Verify that datasets and pretrained weights are cached properly:

# Check CVlization dataset cache
ls -la ~/.cache/cvlization/data/
# Expected: Dataset archives and extracted folders
# Examples: coco_panoptic_tiny/, stanford_background/, etc.

# Check framework-specific caches
ls -la ~/.cache/torch/hub/checkpoints/       # PyTorch pretrained weights
ls -la ~/.cache/huggingface/                 # HuggingFace models

# Verify no repeated downloads on second run
# First run: Should see "Downloading..." messages
./train.sh 2>&1 | tee first_run.log

# Clean workspace data (but keep cache)
rm -rf ./data/

# Second run: Should NOT download again, uses cache
./train.sh 2>&1 | tee second_run.log

# Verify no download messages in second run
grep -i "download" second_run.log
# Expected: Minimal or no download activity (weights already cached)

What to verify:

Training data downloads to ~/.cache/cvlization/data/ (not ./data/)
Pretrained weights cached by framework (PyTorch: ~/.cache/torch/, HuggingFace: ~/.cache/huggingface/)
Second run reuses cached files without re-downloading
Check train.py for data_dir parameter passed to dataset builders

7. Quick Validation Test

For fast verification (useful during development):

# Run 1 epoch with limited data
MAX_TRAIN_SAMPLES=10 NUM_EPOCHS=1 ./train.sh

# Expected runtime: 1-5 minutes
# Verify: Completes without errors, metrics logged

8. Update Verification Metadata

After successful verification, update the example.yaml with verification metadata:

First, check GPU info:

# Get GPU model and VRAM
nvidia-smi --query-gpu=name,memory.total --format=csv,noheader

Format:

verification:
  last_verified: 2025-10-25
  last_verification_note: "Verified build, training initialization, lazy downloading, and metrics logging on [GPU_MODEL] ([VRAM]GB VRAM)"

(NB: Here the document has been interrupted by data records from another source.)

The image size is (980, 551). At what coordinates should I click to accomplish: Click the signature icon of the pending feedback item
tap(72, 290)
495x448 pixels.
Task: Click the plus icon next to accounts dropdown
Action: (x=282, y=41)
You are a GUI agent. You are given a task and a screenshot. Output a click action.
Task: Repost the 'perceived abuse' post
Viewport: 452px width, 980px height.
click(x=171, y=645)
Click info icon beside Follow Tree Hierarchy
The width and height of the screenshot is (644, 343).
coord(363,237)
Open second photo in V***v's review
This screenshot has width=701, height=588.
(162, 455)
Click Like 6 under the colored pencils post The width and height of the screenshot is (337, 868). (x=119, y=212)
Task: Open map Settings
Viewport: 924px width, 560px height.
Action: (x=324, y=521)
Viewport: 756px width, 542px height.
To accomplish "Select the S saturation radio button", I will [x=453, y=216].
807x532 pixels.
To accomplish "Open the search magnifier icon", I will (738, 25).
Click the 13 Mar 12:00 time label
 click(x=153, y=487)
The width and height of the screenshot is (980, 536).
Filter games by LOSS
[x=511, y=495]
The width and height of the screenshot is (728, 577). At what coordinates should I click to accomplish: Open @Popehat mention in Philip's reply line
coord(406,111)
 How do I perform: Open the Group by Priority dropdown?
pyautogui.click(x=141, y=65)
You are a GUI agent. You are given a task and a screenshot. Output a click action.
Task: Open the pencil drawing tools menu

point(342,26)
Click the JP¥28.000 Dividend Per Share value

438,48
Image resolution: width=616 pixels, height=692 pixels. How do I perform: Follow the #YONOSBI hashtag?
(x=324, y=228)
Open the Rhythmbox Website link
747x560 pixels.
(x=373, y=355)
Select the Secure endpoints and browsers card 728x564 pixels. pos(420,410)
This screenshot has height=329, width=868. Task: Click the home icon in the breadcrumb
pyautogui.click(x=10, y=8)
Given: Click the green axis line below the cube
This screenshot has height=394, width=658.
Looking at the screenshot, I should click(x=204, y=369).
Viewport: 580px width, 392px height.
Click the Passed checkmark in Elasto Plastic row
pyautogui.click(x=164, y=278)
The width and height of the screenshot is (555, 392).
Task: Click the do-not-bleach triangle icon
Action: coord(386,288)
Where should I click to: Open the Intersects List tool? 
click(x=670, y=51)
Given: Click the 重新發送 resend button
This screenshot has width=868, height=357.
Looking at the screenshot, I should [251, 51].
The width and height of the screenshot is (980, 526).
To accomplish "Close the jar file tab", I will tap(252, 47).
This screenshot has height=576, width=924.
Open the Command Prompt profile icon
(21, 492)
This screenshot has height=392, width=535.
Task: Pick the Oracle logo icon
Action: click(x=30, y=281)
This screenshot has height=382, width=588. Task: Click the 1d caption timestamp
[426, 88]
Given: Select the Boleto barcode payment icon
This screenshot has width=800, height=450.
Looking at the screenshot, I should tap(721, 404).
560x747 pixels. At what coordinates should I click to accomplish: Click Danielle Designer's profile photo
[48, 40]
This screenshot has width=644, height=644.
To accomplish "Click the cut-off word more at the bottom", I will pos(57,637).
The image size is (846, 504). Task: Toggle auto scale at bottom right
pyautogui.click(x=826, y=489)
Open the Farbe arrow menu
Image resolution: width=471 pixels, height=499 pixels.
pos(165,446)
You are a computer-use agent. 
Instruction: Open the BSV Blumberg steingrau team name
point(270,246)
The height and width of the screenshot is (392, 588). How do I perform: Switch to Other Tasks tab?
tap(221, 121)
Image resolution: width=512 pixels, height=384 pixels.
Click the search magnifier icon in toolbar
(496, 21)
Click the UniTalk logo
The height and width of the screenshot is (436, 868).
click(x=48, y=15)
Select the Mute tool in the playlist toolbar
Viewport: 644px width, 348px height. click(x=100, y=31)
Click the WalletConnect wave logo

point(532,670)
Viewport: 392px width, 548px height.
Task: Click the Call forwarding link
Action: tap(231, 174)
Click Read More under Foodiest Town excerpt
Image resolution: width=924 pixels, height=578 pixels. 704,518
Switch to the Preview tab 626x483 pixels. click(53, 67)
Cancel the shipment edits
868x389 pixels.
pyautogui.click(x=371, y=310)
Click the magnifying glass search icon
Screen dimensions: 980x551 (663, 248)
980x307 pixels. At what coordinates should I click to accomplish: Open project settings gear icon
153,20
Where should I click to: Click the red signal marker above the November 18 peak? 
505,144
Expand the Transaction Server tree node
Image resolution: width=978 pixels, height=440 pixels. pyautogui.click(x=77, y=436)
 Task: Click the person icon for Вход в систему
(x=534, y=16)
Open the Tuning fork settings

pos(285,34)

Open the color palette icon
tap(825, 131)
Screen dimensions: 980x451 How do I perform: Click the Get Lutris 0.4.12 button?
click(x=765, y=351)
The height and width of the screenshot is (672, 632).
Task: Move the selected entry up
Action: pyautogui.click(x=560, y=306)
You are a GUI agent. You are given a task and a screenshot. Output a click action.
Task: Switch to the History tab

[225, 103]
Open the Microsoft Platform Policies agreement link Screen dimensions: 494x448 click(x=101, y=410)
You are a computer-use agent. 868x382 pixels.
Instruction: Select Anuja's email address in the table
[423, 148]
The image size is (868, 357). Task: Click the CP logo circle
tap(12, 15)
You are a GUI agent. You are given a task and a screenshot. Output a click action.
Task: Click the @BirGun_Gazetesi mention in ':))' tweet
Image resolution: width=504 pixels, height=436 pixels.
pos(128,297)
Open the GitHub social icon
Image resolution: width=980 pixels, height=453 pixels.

What to include in the note:

What was verified: build, training, metrics
Key aspects: lazy downloading, caching, GPU utilization
GPU info: Dynamically determine GPU model and VRAM using nvidia-smi (e.g., "A10 GPU (24GB VRAM)", "RTX 4090 (24GB)")
- If no GPU: Use "CPU-only"
VRAM usage: Peak VRAM used during training (e.g., "GPU usage: 7.4GB VRAM (32%), 100% GPU utilization")
- Get with: nvidia-smi --query-gpu=memory.used --format=csv,noheader,nounits
- Convert to GB and calculate percentage of total VRAM
Training extent: e.g., "1 epoch quick test" or "Full 10 epoch training"
Any limitations: e.g., "CUDA OOM on full batch size"

Example complete entry:

name: pose-estimation-mmpose
docker: mmpose
capability: perception/pose_estimation
# ... other fields ...

verification:
  last_verified: 2025-10-25
  last_verification_note: "Verified build, CVL CLI integration, and lazy downloading to ~/.cache/cvlization/data/. Training not fully verified due to GPU memory constraints (CUDA OOM on shared GPU)."

When to update:

After completing full verification checklist (steps 1-7)
Partial verification is acceptable - note what was verified
When re-verifying after CVlization updates or fixes

Common Issues and Fixes

Build Failures

# Issue: Dockerfile can't find files
# Fix: Check COPY paths are relative to Dockerfile location

# Issue: Dependency conflicts
# Fix: Check requirements.txt versions, update base image

# Issue: Large build context
# Fix: Add .dockerignore file

Training Failures

# Issue: CUDA out of memory
# Fix: Reduce BATCH_SIZE, MAX_SEQ_LEN, or image size

# Issue: Dataset not found
# Fix: Check data/ directory exists, run data preparation script

# Issue: Permission denied on outputs
# Fix: Ensure output directories are created before docker run

Metric Issues

# Issue: Loss is NaN
# Fix: Reduce learning rate, check data normalization, verify labels

# Issue: No metrics logged
# Fix: Check training script has logging configured (wandb/tensorboard)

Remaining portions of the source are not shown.